Clandestinité

L’abertzalisme moderne s’est forgé dans les plis d’une dictature impitoyable qui a durablement conditionné ses formes et ses habitudes. Les actions de masse pacifiques de l’après-guerre se sont révélées désastreuses. Les deux grèves générales, tentées en 1947 et 1951 par un PNB un peu trop sûr de ses appuis américains, n’avaient ainsi abouti qu’à une sordide répression, doublée d’une paralysie du parti nationaliste. C’est fort de cet enseignement qu’Ekin (Faire), un groupe d’étudiants basques indépendantistes, entame un important travail théorique. Entre 1952 et 1959, ils se réuniront dans le plus grand secret, s’astreignant à un anonymat, une ponctualité et un travail extrêmement méthodique qui préfigurent l’organisation qu’ils allaient créer : ETA*. Pendant un an, son nom même restera inconnu. Le franquisme ne laissait pas d’autres voies aux opposants, et participa contre son gré à faire croître une forte disposition de la population à accueillir les clandestins, au sud comme au nord.

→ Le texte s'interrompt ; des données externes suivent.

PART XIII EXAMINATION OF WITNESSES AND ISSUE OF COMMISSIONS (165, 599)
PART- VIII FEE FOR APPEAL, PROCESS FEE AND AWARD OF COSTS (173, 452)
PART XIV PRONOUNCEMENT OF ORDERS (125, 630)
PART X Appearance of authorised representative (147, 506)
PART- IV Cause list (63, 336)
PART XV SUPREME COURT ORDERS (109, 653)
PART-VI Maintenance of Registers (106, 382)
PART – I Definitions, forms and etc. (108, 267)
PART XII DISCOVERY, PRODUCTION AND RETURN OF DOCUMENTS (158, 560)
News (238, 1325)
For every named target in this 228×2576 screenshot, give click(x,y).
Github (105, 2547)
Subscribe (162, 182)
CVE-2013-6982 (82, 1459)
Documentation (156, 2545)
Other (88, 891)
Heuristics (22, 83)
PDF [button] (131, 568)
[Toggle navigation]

« Une histoire très marquante quant à l’état d’esprit des villages, c’est celle du consul Beihl en 1970. Ça se passe pendant le procès de Burgos. Seize membres d’ETA sont jugés pour avoir tué Meliton Manzanas, un des plus grands tortionnaires du Guipuzcoa. Ils risquent la peine capitale. Pour mettre la pression, un consul honoraire allemand est enlevé par ETA à Saint-Sébastien et planqué de ce côté-ci en Soule [voir la carte des sept provinces], dans un presbytère. Un jour, il parvient à s’échapper et court jusqu’au premier bistrot qu’il trouve. Il rentre tout hagard et commence à parler. Les gens se demandent : « Qui c’est celui-là ? » « Je suis le consul Beihl. » Les gens l’ont regardé, ils se sont regardés entre eux, ils l’ont pris et l’ont ramené au presbytère. Parce qu’ils savaient très bien d’où il s’était échappé… Et l’opération a pu continuer. Finalement, avec la pression internationale, six prévenus, condamnés à mort, ont été graciés quelques jours plus tard. »
Interview de Filipe Bidart, ex-membre d’Iparretarrak*, réalisée en novembre 2018

La dictature n’explique pas seule ce large soutien des villageois envers les clandestins. Preuve en est qu’après la chute du régime, il ne s’éteindra pas, bien au contraire. C’est une véritable culture de la solidarité et du silence qui se consolidera à mesure que l’aura de la lutte indépendantiste grandira. Filipe Bidart, qui raconte cette échappée manquée du consul, a lui-même fait courir les forces de l’ordre françaises de 1981 à 1988, avant de passer dix-neuf ans en prison, dont deux en isolement total. Avec ses camarades d’Iparretarrak, il a mené à leur barbe un nombre important d’opérations armées sur un territoire moins grand qu’un département. Et ce mouchoir de poche hébergeait également deux autres groupes armés, Hordago et EZ, ainsi que les nombreux militants d’ETA qui y trouvaient refuge.

« Durant toute cette période, j’étais recherché très activement. Pourtant, je n’ai jamais eu de problèmes particuliers pour trouver des endroits où me cacher. J’ai été hébergé chez toutes sortes de personnes. Dans la clandestinité, bien sûr, tu coupes les ponts avec tes proches, mais tu ne vas pas non plus te cacher chez les militants, puisqu’ils sont surveillés. Au contraire, tu vas chez des personnes qui ne sont pas militantes, et moins elles sont connues, mieux c’est. Et le paradoxe, si on veut, c’est que ces personnes-là prennent de gros risques, et qu’elles le font sciemment. On fait des rencontres qui nous marquent et qui nous renforcent dans nos convictions. Quand tu vas dans une maison et que le couple te laisse sa chambre pour aller dormir dans le salon, des gestes comme ça, ça te touche. […] Ici, dans la vallée de Baigorri, c’est sûr, même si c’est une maison qui n’adhère pas aux idées abertzale*, par principe ils vont apporter de l’aide. « Ah, lui c’est le fils de telle maison, c’est pas des bandits, c’est pas des inconnus, donc on apporte notre soutien. » À moins que ce ne soient des gens complètement opposés, bien sûr. Puis on est proche de la frontière. Il y avait beaucoup de réseaux de contrebande, qui à l’époque fonctionnaient encore et qui ont amené un certain état d’esprit favorable à la clandestinité : on ne parle pas, on apporte le soutien et on ne pose pas de questions. »
Interview de Filipe Bidart


À lire : Gisèle Halimi, Le procès de Burgos, éditions Gallimard, 1971.